• **INSTRUCTIONS TO FOLLOW**
In the entries below, find each line where the word "screenshot" appears and give only the total count of such lines.

• **INPUT FOR THIS TASK**
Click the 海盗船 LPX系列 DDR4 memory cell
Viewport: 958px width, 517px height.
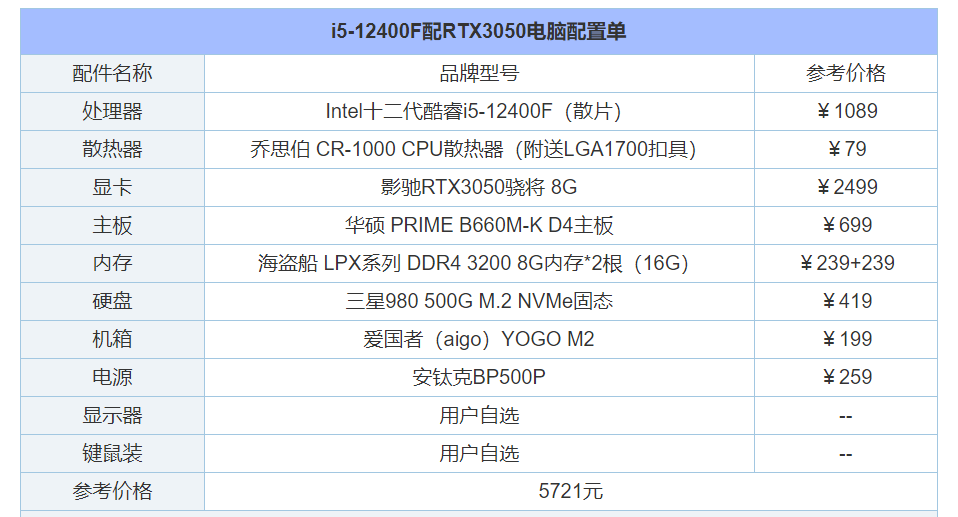click(x=479, y=263)
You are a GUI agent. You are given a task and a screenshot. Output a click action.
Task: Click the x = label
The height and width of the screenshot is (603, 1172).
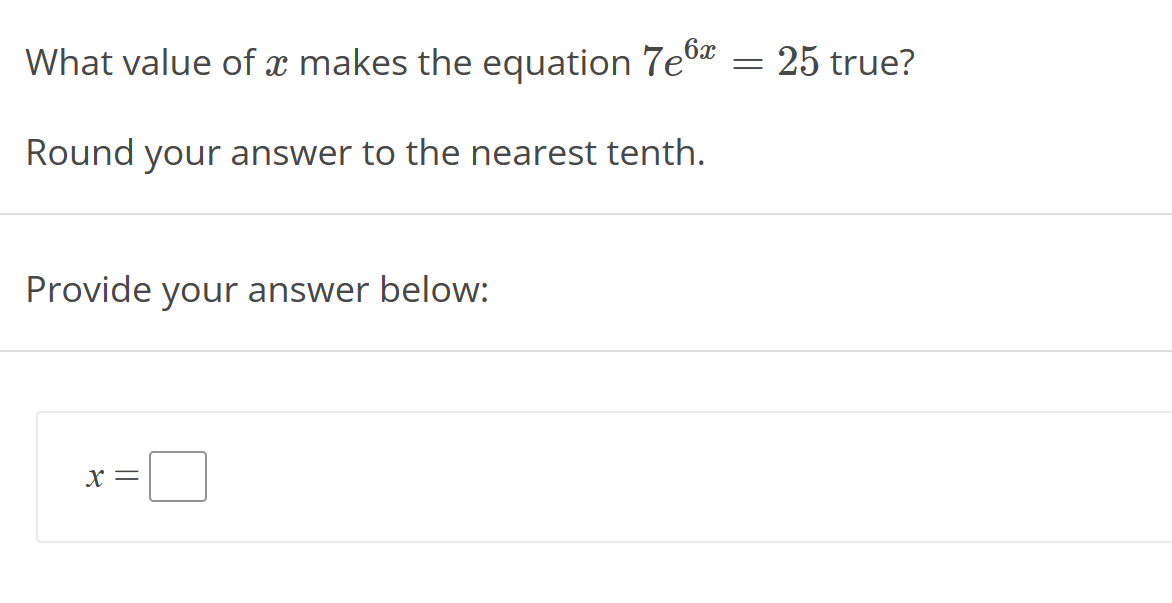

• **ANSWER TO THE EXERCISE**
2